Second, this request to monitor airline Internet traffic is not limited to the Internet. The goverment wants more. They want all broadband Internet providers and VoIP providers to open up a back door.
Today [Aug 5, 2005], the Federal Communications Commission (FCC) issued a release announcing its new rule expanding the reach of the Communications Assistance to Law Enforcement Act (CALEA). The ruling is a reinterpretation of the scope of CALEA and will force Internet broadband providers and certain Voice-over-IP (VoIP) providers to build backdoors into their networks that make it easier for law enforcement to wiretap them. The Electronic Frontier Foundation (EFF) has argued against this expansion of CALEA in several rounds of comments to the FCC on its proposed rule.CALEA, a law passed in the early 1990s, mandated that all telephone providers build tappability into their networks, but expressly ruled out information services like broadband. Under the new ruling from the FCC, this tappability now extends to Internet broadband providers as well.
Practically, what this means is that the government will be asking broadband providers – as well as companies that manufacture devices used for broadband communications – to build insecure backdoors into their networks, imperiling the privacy and security of citizens on the Internet. It also hobbles technical innovation by forcing companies involved in broadband to redesign their products to meet government requirements.

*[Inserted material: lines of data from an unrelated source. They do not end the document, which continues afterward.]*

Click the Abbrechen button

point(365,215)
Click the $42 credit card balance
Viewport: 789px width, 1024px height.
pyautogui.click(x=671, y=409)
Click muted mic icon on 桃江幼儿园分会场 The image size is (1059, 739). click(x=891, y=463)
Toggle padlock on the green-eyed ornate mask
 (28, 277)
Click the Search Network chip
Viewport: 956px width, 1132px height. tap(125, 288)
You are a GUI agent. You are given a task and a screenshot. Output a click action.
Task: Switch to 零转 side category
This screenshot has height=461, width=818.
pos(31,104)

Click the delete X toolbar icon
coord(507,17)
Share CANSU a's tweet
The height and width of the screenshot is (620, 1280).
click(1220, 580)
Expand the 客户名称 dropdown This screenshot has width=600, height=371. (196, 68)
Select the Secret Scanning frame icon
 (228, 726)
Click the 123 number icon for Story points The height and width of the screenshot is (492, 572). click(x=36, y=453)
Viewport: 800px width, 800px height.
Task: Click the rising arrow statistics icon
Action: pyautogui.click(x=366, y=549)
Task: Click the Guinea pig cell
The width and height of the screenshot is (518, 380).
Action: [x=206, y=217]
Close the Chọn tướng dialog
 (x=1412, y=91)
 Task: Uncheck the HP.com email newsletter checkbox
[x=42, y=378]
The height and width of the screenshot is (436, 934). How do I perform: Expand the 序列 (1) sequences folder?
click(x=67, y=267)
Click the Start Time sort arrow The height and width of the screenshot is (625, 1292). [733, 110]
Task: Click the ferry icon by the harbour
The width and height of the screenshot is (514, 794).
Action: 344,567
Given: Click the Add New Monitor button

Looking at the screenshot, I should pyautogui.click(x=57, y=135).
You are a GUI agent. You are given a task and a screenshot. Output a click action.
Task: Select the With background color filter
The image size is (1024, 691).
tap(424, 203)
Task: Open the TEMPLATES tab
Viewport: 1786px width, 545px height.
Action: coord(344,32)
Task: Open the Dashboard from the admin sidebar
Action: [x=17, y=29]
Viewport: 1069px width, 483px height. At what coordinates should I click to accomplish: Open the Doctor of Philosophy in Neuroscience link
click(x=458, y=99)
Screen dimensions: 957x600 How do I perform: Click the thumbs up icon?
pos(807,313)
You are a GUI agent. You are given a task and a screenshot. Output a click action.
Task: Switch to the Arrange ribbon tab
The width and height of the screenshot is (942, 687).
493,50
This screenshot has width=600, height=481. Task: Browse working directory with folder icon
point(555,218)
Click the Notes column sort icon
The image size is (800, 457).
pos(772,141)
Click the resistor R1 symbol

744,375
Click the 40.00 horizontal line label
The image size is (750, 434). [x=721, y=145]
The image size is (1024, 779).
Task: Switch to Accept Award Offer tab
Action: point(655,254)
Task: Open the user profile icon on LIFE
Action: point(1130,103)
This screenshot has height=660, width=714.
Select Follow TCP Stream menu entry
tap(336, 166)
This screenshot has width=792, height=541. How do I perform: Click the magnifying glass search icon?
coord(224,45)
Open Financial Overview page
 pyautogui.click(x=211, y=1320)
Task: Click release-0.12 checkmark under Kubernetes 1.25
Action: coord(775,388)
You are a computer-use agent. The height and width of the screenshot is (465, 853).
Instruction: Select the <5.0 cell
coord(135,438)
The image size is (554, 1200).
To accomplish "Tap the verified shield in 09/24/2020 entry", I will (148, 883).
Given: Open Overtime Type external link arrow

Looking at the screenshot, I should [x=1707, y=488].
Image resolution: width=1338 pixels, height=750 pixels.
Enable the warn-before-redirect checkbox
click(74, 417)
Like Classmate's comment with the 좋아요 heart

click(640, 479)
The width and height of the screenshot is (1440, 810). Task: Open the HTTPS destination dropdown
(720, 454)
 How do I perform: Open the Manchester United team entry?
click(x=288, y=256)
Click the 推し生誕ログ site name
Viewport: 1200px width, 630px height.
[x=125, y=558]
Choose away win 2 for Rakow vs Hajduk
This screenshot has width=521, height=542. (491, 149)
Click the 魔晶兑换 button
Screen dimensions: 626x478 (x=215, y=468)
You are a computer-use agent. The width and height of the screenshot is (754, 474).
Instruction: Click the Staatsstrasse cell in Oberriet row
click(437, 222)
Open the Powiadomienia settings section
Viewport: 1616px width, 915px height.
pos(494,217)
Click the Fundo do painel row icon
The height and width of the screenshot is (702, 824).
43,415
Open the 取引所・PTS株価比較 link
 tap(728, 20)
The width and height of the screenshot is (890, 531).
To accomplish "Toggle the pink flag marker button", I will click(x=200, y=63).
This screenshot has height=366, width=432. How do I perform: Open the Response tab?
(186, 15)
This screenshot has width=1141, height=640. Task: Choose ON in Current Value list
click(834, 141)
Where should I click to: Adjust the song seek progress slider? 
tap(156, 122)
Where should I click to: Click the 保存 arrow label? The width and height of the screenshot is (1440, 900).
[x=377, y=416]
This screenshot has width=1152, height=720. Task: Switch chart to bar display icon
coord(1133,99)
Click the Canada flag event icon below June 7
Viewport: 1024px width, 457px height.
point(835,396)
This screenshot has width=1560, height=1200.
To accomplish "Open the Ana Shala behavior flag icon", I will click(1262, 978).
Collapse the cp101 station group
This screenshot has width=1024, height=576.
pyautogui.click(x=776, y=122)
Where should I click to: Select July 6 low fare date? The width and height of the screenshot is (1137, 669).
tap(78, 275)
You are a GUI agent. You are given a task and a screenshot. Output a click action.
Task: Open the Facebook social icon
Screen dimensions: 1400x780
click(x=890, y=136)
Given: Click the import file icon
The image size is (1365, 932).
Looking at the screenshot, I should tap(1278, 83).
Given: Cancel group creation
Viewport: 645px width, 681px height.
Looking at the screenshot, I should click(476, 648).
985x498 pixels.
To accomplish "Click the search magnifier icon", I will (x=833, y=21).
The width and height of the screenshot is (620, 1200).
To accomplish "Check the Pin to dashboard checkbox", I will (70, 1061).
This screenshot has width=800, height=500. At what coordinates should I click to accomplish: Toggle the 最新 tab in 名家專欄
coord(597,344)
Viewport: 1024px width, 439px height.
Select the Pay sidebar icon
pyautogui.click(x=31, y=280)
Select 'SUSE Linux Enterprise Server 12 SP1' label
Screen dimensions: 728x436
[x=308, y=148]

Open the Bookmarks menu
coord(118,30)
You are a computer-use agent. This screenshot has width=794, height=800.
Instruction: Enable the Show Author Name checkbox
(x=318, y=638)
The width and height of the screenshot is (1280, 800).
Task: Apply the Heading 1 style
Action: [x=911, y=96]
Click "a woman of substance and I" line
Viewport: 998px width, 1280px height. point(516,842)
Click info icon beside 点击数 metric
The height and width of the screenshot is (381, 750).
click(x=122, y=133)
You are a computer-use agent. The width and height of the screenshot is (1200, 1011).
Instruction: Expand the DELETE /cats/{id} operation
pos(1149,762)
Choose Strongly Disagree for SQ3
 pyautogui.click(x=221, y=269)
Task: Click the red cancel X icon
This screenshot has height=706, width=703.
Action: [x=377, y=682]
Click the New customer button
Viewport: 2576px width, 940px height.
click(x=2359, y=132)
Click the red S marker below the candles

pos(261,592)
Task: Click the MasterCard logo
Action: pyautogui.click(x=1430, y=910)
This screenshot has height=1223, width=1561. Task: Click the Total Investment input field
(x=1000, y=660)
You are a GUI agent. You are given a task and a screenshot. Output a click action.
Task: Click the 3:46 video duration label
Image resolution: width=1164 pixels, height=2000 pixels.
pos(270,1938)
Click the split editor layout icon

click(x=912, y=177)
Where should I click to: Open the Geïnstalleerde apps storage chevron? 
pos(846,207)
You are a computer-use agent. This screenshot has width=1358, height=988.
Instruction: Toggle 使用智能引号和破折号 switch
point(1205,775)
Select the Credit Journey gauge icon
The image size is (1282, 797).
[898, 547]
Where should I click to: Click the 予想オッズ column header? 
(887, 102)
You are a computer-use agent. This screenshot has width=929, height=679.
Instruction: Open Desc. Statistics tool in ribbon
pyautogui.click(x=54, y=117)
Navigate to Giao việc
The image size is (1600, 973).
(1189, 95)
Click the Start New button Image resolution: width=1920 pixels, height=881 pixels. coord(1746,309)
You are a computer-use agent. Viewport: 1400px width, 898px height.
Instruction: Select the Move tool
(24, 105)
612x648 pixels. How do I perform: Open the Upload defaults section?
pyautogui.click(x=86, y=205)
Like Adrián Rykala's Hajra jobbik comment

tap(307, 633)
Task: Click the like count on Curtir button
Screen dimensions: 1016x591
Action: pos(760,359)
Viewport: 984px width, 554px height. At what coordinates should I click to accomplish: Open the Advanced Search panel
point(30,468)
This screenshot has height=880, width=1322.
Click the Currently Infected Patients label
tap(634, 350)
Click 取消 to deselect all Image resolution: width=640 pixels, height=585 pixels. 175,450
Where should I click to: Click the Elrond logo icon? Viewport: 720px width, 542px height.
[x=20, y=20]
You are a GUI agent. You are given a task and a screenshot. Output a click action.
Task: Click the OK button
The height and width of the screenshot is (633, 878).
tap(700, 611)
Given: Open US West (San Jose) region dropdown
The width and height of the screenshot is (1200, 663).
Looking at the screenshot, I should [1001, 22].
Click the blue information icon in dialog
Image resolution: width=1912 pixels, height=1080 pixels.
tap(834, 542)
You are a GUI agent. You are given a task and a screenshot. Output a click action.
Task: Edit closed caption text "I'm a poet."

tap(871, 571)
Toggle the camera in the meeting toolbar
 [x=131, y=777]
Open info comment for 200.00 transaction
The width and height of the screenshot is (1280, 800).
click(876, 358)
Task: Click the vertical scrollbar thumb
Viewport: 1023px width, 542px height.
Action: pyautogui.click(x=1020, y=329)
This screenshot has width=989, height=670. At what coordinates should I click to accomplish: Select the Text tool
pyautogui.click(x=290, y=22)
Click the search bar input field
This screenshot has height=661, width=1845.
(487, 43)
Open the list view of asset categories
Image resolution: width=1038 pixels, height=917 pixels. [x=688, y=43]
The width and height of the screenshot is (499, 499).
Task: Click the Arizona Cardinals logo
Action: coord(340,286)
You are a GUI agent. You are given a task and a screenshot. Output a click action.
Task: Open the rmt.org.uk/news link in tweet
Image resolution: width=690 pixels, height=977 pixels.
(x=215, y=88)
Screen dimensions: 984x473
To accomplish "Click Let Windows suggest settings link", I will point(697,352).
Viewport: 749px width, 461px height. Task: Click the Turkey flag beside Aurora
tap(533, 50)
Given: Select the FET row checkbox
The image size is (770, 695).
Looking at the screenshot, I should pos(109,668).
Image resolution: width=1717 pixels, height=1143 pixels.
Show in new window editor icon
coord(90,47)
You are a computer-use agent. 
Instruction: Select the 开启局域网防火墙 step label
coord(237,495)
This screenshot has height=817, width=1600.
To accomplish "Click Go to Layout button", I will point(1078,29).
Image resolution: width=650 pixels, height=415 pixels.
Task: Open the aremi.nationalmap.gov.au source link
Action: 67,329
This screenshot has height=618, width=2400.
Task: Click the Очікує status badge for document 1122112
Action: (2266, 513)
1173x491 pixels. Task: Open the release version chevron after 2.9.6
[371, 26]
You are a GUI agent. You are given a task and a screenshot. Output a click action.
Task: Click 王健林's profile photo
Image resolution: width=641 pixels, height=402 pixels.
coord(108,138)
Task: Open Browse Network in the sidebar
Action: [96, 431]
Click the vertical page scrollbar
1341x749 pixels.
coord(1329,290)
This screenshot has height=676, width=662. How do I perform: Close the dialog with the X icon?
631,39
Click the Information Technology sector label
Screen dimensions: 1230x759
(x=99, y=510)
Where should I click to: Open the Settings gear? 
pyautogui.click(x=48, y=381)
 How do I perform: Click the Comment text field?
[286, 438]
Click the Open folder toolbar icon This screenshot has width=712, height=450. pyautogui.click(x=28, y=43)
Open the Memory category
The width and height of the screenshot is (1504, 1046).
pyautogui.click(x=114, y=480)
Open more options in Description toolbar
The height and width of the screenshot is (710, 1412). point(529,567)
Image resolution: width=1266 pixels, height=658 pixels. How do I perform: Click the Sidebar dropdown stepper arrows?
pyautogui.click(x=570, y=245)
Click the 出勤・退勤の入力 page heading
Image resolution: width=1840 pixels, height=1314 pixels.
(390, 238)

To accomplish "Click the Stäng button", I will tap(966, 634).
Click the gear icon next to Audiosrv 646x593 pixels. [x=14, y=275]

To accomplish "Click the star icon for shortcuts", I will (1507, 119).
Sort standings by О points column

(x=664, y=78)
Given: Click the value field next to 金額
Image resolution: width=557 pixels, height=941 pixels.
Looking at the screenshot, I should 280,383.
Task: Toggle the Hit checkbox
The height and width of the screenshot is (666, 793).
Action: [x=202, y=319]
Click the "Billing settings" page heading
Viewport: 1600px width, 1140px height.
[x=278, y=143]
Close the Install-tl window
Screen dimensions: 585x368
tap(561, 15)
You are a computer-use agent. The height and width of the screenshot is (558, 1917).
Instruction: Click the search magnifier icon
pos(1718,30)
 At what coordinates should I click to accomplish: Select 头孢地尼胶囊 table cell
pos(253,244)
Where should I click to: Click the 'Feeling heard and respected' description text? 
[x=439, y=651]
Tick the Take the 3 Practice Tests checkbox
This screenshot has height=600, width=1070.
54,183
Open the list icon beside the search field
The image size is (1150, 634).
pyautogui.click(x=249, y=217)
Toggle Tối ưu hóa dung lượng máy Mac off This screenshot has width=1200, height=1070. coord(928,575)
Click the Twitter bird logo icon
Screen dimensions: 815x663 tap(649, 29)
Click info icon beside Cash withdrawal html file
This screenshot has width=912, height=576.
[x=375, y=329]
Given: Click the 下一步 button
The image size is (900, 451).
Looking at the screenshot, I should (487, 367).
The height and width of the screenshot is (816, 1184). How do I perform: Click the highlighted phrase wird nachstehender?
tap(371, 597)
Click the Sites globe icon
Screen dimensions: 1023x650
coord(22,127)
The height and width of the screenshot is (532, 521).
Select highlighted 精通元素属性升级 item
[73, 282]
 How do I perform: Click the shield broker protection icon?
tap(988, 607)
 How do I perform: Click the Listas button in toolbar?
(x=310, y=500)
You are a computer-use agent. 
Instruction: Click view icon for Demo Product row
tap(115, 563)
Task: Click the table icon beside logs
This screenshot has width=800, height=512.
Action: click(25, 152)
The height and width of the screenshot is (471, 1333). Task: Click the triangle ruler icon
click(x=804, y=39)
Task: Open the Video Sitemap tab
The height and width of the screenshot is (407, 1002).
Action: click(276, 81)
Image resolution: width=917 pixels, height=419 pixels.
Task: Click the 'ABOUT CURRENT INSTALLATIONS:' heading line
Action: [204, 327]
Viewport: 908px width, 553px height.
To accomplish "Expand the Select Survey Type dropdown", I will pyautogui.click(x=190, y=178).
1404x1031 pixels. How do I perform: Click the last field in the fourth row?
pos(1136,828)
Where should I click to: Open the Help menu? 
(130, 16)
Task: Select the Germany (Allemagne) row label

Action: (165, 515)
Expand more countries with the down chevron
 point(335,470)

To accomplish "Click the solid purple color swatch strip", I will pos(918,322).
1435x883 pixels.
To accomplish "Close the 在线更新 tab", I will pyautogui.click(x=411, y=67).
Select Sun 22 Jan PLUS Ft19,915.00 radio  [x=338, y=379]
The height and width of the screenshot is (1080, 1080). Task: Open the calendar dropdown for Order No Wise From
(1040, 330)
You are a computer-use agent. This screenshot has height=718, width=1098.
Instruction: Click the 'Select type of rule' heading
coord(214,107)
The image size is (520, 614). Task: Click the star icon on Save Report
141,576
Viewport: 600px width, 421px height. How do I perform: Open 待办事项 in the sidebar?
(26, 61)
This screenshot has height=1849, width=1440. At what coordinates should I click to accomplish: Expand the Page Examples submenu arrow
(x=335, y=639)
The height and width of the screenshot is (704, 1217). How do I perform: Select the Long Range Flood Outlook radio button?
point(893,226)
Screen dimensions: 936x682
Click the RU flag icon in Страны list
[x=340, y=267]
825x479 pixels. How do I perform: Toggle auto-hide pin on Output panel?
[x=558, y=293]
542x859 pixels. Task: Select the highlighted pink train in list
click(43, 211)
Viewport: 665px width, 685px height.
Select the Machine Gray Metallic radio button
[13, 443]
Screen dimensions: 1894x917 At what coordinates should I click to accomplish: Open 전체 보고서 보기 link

…At the same time, the Department of Justice (DOJ) is asking airlines to build similar backdoors into the phone and data networks on airplanes. EFF and the Center for Democracy and Technology (CDT) submitted joint comments to the FCC arguing against the DOJ’s unprecedented and sweeping new technology design mandates and anticipatory wiretapping system.
Electronic Frontier Foundation
The 1994 Communications Assistance for Law Enforcement Act, a federal law that required telephone companies to modify their networks to be more wiretap-friendly, combined with the new Homeland Security and Patriot Act, seems to be a solid basis for the FBI’s request.
In another twist, Government agencies concerned about efforts allowing use of mobile phones on airplanes is a report on Aviation Law News that says many airlines, including Qualcomm and Verizon, have tested the use of cell phones on airplanes and find no interference with airplane avionics. While government and some airlines protest this, then why, the article asks, are wireless broadband Internet services being permitted on airlines now?
Representatives of the U.S. Department of Justice and the Department of Homeland Security told a House of Representatives subcommittee that allowing wireless systems could allow better coordination efforts among terrorists with cohorts on the ground, as well as being used by terrorists to remotely set off bombs in airplanes.The DOJ, despite their safety concerns, did not recommend that the U.S. Federal Communications Commission halt its current inquiry into mobile phone use on airplanes. The agency did recommend several safety mechanisms, however, including the ability to wiretap mobile calls by suspicious passengers and shut off all mobile phone calls at once. An official from the Federal Aviation Administration also told the House Committee on Transportation’s Subcommittee on Aviation that the agency remained concerned about mobile phones interfering with aircraft navigation and other electronic systems.
While the threat of terrorism is a driving force behind so many of these laws and infringements on personal freedom, and these acts may or may not be justified, we thought you, the traveler, should “know before you go”.